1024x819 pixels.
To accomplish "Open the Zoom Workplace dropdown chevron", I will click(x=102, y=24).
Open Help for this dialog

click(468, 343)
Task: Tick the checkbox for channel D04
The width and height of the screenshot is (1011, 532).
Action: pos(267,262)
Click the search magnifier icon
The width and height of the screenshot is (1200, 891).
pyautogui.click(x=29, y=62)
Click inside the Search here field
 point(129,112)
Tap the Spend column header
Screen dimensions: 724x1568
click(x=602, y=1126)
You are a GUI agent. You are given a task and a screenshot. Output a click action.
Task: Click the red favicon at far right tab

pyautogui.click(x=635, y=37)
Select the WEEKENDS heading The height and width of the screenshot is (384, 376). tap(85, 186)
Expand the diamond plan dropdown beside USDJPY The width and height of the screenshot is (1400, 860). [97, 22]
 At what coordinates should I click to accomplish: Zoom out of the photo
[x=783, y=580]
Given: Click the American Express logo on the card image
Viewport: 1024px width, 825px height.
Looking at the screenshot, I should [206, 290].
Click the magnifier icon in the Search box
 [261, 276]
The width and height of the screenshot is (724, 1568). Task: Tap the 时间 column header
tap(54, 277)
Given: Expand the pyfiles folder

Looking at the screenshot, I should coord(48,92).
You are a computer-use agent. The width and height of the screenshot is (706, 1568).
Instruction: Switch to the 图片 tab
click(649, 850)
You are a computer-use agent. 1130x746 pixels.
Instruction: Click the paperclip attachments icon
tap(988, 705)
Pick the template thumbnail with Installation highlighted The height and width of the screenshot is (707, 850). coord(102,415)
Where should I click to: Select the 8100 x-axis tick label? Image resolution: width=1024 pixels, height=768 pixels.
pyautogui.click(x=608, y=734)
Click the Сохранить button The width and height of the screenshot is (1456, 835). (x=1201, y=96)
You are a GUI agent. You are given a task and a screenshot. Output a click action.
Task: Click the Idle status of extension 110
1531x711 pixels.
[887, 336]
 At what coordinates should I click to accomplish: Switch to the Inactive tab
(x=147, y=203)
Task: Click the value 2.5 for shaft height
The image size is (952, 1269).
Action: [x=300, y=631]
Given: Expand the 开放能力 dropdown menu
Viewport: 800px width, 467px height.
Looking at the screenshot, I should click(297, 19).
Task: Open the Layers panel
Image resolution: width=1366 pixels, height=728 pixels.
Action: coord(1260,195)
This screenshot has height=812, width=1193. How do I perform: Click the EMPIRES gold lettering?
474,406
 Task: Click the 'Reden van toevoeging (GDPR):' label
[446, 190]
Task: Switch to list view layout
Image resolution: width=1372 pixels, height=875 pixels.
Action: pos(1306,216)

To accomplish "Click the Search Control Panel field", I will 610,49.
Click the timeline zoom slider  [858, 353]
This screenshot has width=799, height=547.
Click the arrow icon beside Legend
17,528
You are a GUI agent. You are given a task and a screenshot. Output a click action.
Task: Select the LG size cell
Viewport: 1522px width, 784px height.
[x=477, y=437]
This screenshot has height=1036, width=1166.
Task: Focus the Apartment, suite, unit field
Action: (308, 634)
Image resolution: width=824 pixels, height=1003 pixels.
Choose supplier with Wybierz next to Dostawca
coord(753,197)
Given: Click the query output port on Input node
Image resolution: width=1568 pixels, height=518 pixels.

=======

Repeat the records. Match them exactly.

1024x819 pixels.
To accomplish "Open the Zoom Workplace dropdown chevron", I will click(x=102, y=24).
Open Help for this dialog

click(468, 343)
Task: Tick the checkbox for channel D04
The width and height of the screenshot is (1011, 532).
Action: pos(267,262)
Click the search magnifier icon
The width and height of the screenshot is (1200, 891).
pyautogui.click(x=29, y=62)
Click inside the Search here field
 point(129,112)
Tap the Spend column header
Screen dimensions: 724x1568
click(x=602, y=1126)
You are a GUI agent. You are given a task and a screenshot. Output a click action.
Task: Click the red favicon at far right tab

pyautogui.click(x=635, y=37)
Select the WEEKENDS heading The height and width of the screenshot is (384, 376). tap(85, 186)
Expand the diamond plan dropdown beside USDJPY The width and height of the screenshot is (1400, 860). [97, 22]
 At what coordinates should I click to accomplish: Zoom out of the photo
[x=783, y=580]
Given: Click the American Express logo on the card image
Viewport: 1024px width, 825px height.
Looking at the screenshot, I should [206, 290].
Click the magnifier icon in the Search box
 [261, 276]
The width and height of the screenshot is (724, 1568). Task: Tap the 时间 column header
tap(54, 277)
Given: Expand the pyfiles folder

Looking at the screenshot, I should coord(48,92).
You are a computer-use agent. The width and height of the screenshot is (706, 1568).
Instruction: Switch to the 图片 tab
click(649, 850)
You are a computer-use agent. 1130x746 pixels.
Instruction: Click the paperclip attachments icon
tap(988, 705)
Pick the template thumbnail with Installation highlighted The height and width of the screenshot is (707, 850). coord(102,415)
Where should I click to: Select the 8100 x-axis tick label? Image resolution: width=1024 pixels, height=768 pixels.
pyautogui.click(x=608, y=734)
Click the Сохранить button The width and height of the screenshot is (1456, 835). (x=1201, y=96)
You are a GUI agent. You are given a task and a screenshot. Output a click action.
Task: Click the Idle status of extension 110
1531x711 pixels.
[887, 336]
 At what coordinates should I click to accomplish: Switch to the Inactive tab
(x=147, y=203)
Task: Click the value 2.5 for shaft height
The image size is (952, 1269).
Action: [x=300, y=631]
Given: Expand the 开放能力 dropdown menu
Viewport: 800px width, 467px height.
Looking at the screenshot, I should click(297, 19).
Task: Open the Layers panel
Image resolution: width=1366 pixels, height=728 pixels.
Action: coord(1260,195)
This screenshot has height=812, width=1193. How do I perform: Click the EMPIRES gold lettering?
474,406
 Task: Click the 'Reden van toevoeging (GDPR):' label
[446, 190]
Task: Switch to list view layout
Image resolution: width=1372 pixels, height=875 pixels.
Action: pos(1306,216)

To accomplish "Click the Search Control Panel field", I will 610,49.
Click the timeline zoom slider  [858, 353]
This screenshot has width=799, height=547.
Click the arrow icon beside Legend
17,528
You are a GUI agent. You are given a task and a screenshot. Output a click action.
Task: Select the LG size cell
Viewport: 1522px width, 784px height.
[x=477, y=437]
This screenshot has height=1036, width=1166.
Task: Focus the Apartment, suite, unit field
Action: (308, 634)
Image resolution: width=824 pixels, height=1003 pixels.
Choose supplier with Wybierz next to Dostawca
coord(753,197)
Given: Click the query output port on Input node
Image resolution: width=1568 pixels, height=518 pixels.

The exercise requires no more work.